(Instructions to follow):
Review the listing and copy each line that holds the word "checkbox".

(Material provided):
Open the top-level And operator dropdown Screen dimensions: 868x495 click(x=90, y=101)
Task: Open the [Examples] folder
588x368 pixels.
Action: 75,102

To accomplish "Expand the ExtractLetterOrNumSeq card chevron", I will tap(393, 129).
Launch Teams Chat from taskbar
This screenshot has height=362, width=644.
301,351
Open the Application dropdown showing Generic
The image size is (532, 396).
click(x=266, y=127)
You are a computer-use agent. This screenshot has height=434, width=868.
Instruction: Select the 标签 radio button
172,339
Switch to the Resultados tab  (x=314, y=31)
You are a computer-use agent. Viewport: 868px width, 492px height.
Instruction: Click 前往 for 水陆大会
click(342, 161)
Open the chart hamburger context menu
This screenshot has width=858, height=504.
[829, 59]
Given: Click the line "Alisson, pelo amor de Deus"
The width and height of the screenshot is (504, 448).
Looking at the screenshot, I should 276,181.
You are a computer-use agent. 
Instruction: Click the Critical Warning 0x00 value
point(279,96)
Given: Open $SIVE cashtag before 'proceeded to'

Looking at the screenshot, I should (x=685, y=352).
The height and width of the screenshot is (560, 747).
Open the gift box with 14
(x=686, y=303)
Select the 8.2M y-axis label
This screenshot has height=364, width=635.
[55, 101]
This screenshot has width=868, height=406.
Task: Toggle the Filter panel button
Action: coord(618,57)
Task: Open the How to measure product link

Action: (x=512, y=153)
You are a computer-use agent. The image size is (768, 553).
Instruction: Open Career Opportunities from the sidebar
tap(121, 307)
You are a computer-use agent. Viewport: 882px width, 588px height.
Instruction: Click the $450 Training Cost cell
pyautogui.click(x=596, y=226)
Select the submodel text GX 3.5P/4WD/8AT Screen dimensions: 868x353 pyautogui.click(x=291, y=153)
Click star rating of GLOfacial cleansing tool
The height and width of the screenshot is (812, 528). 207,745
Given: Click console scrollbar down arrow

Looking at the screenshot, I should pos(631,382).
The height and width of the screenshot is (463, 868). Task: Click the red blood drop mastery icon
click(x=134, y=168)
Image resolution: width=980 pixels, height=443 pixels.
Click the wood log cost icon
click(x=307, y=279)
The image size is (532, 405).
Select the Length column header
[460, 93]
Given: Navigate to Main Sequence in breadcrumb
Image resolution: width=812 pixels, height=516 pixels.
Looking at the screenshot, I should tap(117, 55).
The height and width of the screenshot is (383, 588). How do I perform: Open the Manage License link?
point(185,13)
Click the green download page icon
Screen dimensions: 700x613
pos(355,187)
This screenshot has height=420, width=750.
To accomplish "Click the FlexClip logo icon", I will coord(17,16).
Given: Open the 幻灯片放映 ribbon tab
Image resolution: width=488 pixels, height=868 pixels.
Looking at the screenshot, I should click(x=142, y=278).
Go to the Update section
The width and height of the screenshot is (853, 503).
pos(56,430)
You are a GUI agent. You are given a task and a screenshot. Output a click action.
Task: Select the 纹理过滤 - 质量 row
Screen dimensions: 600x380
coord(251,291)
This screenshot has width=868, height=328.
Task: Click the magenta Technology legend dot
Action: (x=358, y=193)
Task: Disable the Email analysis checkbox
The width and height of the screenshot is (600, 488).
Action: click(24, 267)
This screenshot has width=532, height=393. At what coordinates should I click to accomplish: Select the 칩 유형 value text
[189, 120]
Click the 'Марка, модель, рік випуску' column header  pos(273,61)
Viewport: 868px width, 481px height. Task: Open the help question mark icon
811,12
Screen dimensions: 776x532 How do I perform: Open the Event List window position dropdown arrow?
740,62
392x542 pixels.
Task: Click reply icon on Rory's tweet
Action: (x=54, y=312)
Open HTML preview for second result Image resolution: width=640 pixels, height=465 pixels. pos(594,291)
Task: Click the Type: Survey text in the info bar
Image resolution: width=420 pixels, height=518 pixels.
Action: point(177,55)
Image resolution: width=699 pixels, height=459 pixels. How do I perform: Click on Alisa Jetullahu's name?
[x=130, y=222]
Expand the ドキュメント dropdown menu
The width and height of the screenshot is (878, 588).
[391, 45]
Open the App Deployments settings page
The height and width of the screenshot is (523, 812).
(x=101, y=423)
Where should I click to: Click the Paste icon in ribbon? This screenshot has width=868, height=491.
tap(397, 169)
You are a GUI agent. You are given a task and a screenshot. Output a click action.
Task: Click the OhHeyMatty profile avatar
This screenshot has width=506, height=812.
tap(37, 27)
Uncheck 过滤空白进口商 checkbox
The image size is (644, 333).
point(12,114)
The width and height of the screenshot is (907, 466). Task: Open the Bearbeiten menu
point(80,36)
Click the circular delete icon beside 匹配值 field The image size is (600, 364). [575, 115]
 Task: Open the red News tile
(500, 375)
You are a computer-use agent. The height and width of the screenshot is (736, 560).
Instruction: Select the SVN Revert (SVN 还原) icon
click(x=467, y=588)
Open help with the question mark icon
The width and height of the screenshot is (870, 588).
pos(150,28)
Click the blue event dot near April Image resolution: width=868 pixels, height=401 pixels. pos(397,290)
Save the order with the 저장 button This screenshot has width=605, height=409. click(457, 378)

(Response area):
Task: Disable the Email analysis checkbox
Uncheck 过滤空白进口商 checkbox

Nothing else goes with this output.